Most - 5

M O S T  -  5, Елена Васильева
чёрный ящик (самописец) литературного объединения

     Изначально, собирая литераторов, я не выдвигал никакого эстетического концепта типа символизма-акмеизма-футуризма или более поздних мета-метафоризма-постмодернизма как платформы, на которой происходит объединение. Наша платформа куда более прозаическая и в то же время реальная, надёжная – земля дальневосточная, точнее полуостров Муравьёва-Амурского, самый плодоносный в культурном отношении её участок – Владивосток. Я называл литературное объединение молодёжным, но опять же формально. Явились непризнанные литераторы всех поколений и литературных ориентаций.
     На этот раз гостем собрания была Елена Васильева. В процессе ритуального обряда приглашения и сомнений автора в необходимости такой встречи выяснилось, что поэт пребывает в депрессии. Писать так, как писала раньше, она не хочет, а как писать по-другому, она ещё не решила. «Вот и чудненько – встряхнёшься!» – настаивал я.
     Елена Васильева работает на местном малобюджетном ТВ, которое, похоже, как вампир выпивает из цветущей красивой женщины все соки. В своё время Лена училась на геофизическом факультете местного университета, потом в аспирантуре – и вот журналистика. Она автор двух книг стихов «Зона молчания» 1995, «возьми освободи» 2008. Активный участник литературного объединения «Серая Лошадь», являвшегося своеобразным альтернативным Союзом писателей 90-х годов. Прежние гости Владимир Тыцких, бывший секретарь правления СП России, и ныне действующий председатель Союза российских писателей Галина Якунина являлись витринами официальной литературы, куда следовало заглянуть без гнева и печали. И вот теперь – обратная стороны Луны, бывшая поклонница «Пинк флойд» – Елена Васильева. 
     Ни один из трёх поэтов «не мой». И больше всех «не мой» для меня была до последнего времени Елена Васильева. В буквальном смысле слова ничего мне не говорящей – НЕМОЙ. Я приобрёл её книжку «приди освободи» (вот так с маленькой буквы, без знаков препинания) на её творческой встрече в городе-спутнике Артёме  пару лет назад, прочёл по диагонали и больше не открывал.

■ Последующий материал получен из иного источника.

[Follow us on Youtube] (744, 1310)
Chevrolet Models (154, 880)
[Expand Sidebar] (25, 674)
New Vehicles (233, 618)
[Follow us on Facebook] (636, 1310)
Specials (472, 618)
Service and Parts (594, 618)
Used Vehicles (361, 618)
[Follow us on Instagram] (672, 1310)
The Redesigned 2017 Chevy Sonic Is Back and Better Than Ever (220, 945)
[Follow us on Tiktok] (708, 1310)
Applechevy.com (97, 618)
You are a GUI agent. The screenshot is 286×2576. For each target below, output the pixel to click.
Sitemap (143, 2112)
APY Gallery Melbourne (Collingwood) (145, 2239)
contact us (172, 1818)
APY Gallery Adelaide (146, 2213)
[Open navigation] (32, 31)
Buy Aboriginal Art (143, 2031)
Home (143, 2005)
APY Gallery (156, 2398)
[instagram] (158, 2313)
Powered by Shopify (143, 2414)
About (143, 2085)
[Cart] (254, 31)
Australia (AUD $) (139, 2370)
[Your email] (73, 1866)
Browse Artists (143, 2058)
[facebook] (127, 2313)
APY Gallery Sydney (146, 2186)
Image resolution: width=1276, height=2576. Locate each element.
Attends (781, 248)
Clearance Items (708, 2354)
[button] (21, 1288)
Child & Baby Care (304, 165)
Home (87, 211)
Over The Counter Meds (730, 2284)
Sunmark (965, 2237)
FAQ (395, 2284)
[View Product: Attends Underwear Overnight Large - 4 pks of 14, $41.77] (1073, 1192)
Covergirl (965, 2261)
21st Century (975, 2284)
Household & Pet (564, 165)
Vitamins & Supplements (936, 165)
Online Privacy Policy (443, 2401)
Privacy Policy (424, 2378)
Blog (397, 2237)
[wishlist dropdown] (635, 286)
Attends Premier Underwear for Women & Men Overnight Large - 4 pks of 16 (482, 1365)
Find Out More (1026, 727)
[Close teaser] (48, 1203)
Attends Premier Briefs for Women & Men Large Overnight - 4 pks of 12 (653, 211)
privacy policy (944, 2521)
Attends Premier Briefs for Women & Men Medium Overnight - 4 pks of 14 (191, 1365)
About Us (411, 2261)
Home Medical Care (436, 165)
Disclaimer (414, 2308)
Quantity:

Послесловие поэта-теолога Юрия Кабанкова, полное такого же «умозрения» как и стихи Васильевой не добавили желания  вчитаться.
    
*  *  *
зал ожиданий летающих пассажиров
она будет ждать тебя каждым ближайшим рейсом

сколько раз опустилось солнце на лётном поле
сколько раз продавцы желаний ходили мимо

однажды нетрезвый гамлет водил на крышу
однажды слезам поверил судья верховный

когда стало ясно, что ты.
когда стало ясно, что ей
никто не хотел дослушать, зачем всё это
зачем этот зал ожиданий ближайших рейсов

даже себе не в силах сказать, что знает
не в силах поверить тому, что так бывает

летящие дни, поющие сны, вещие письма
ей всё равно
             --------

Вот такая  рОковая композиция с припевом «когда стало ясно, что ты…», ломающим ритм плавного запева, с повисающим в воздухе вопросом «зачем этот зал ожиданий ближайших рейсов». И конец этой песни не там, где «ей всё равно», а там где кончается припев – «зачем этот зал ожиданий ближайших рейсов».
В этом тексте (его трудно назвать стихотворением), на мой взгляд, есть что-то нерусское, англоязычное по духу.

*   *   *
это правда мне не было места в твоём трамвае
я пластом как камбала лежать не умею
сколько раз тебе говорила ну здравствуй милый
здравствуй ястреб мой ясно солнышко здравствуй горе

хватит мучить меня то приход то холод лютый
всё сажусь в самолёт без паспорта улетаю
где ты видел меня сумасшедшее где ты видел
по расчётам на пол-оборота сильней чем нужно

вот сегодня возьму свои крылья и прочь отсюда
хватит мужества хватит ночи одной хватит

             будешь близко ястреб
             помни мои руки
             правда милый мой
             выше слов и её
             не скажешь
         -------------------

Укороченные строки даже визуально смотрятся как припев. Припев композиции в духе британского рока. И некоторая смысловая нелогичность воспринимается как издержки буквального перевода на русский. И повторы – куда от них денешься в песне?
Судите сами, могло ли такое понравиться мне, пишущему для глаза, сознательно избегающего всякой музыкальности, озабоченного национальным и социальным?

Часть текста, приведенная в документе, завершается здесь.